■ **EXTRACT**
■ ■ ■ ■ ■ ■ ■
I will tell you about the one life I changed - a good enough reason to keep writing. In fact, I pulled up her picture as I write. She came to see me when I visited the mainland from Hawaii. She drove an hour to see me. I knew nothing about her, nor why it was so important she meet me. I would learn she loved Chinese Shar Pei’s and had an English Bulldog much like my own. Her bully was a trained service dog. I would wait at the restaurant only knowing these things. I guess she had followed me since I wrote my first book. I would sit at the restaurant waiting for the little bully to walk in the door so that I would know who she was. It was over that meeting where I would learn of her returned cancer. Outside of the husband she brought with her, I would be one of the first to know that if indeed her cancer had returned she had maxed out her chemo sessions and she knew she would die. To this day I am not real sure why it was me she wanted to meet when her last days were so precious. I wonder often if I fulfilled her desires. Not long after we met she would pass.
Sometimes we set out to do something not knowing how it will impact another and by simply making our presence known we have given another peace. I don’t claim to be anyone special with any particular powers but if I can provide peace for another by simply existing then God is good! Do you ever think that one little thing you do in your life could be the only reason you were created? Perhaps if we did think this way we’d be far more kind to ourselves about the presumed failure we are for not living life on point or with a solid tackling of massive purpose. I mean really, be kinder to yourself!
So, with this, I transition into the next part of my story. Of course we all know that life isn’t fair… especially in love and war, right? Well… there’s lots of love, loss, and misunderstanding in my story, but not really a lot of war. I’m a pretty peaceful person. But, I am oftentimes moved to write when I feel life is threatened in some way. My last two books were written probably really to save my life. I know that sounds drastic, but it’s really quite true. As I was finishing up my 3rd book I became very ill. I had no idea what was wrong with me but something was just not right. The gifts of sickness are enough to write an entire book!
It was when I was engaged and living in Hawaii when I first started to not feel well. It was wonderful living in Hawaii but it was the regular lack of understanding from my partner that I often wondered was at the heart of my not feeling well. He was supportive in public, but not so much in person. It was a very narcissistic experience and one that I really didn’t have words for back then. In fact, I really didn’t know people were so two-sided. I had no former experience with anything quite like this. I had a hard time wrapping my brain around why someone would behave this way and especially with someone they claimed to be the "love of their life". It played on my emotions so much that in fact it really just quite frankly exhausted me. I just no longer had the energy for it. It wasn’t kind and authentic and it never was very soulful and me being an empath made it just that much harder on me. In public I was amazing to all we encountered but in private I was less than desirable. In public he loved everything about me and made sure everyone knew everything I had achieved, and in fact some things got over exaggerated to the point of being uncomfortable. I won’t get into the detail of this but it was the rocking back and forth where I believe it just became too much on my body, mind, and spirit. The energy was unstable. It would have been my last opportunity to have a child and it just wasn't right. For the sake of time and privacy I won't go into all the details. When you are going through it you think perhaps you’ve made it up, but after years of analysis now I know that I didn’t. It would take me a few years to recognize (and find research to support) that I had indeed suffered PTSD as a result.
■ ■ ■ ■ ■ ■ ■
■ **STUDY QUESTIONS**
(a) In the memoir, how long did the woman drive to meet the writer?
(b) Resume the memoir after its last sentence, writing the next paragraph in the same first-person voice.

■ **MATERIAL PROVIDED**
■ ■ ■ ■ ■ ■ ■
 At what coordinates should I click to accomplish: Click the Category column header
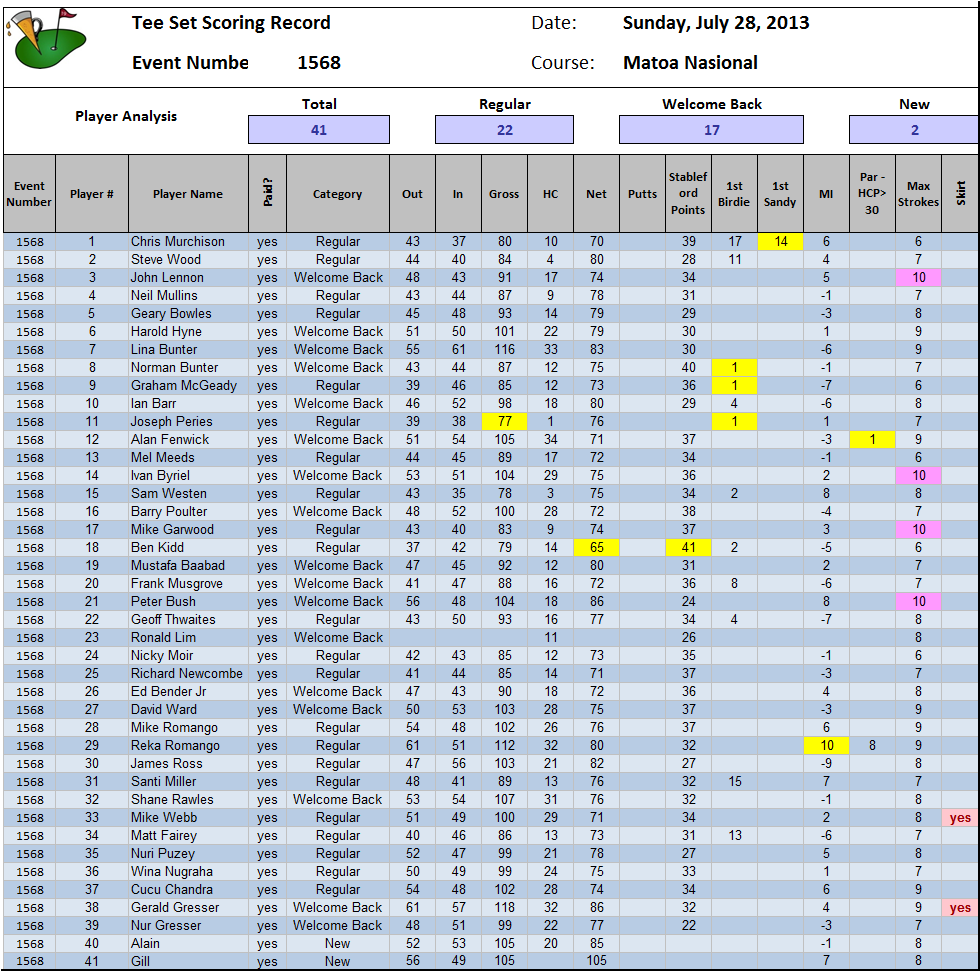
■ ■ ■ ■ ■ ■ ■
■ **ANSWERS TO THE PROBLEMS**
(a) An hour.

(b)
Sickness first became a gift to teach me that my environment was toxic. It was when my body retaliated where I quickly became aware of the lacking support in relationships where I would have expected it. Sickness is funny because when someone is busy running in life and suddenly they have to stop and be present you find out how quickly you are alone. Until you’ve been in this dynamic you don’t realize how love gets tested. When you are not well and no one is there for you, you by default, form a richer and deeper relationship with your creator. Honestly, it quickly becomes the only thing that is true. And the dichotomy in the whole thing is that you are sick talking to the creator about being well. If God is almighty and you are not thriving you begin to wonder if it is by design. I certainly believe that most of the time we are unwell it is because we are in wrong relation with life or self. You’ve perhaps heard the quote that you will not get well in the environment that made you sick. When you become unwell it takes a Herculean strength to pull yourself out of your environment. As if it wasn’t hard enough when you felt well, right?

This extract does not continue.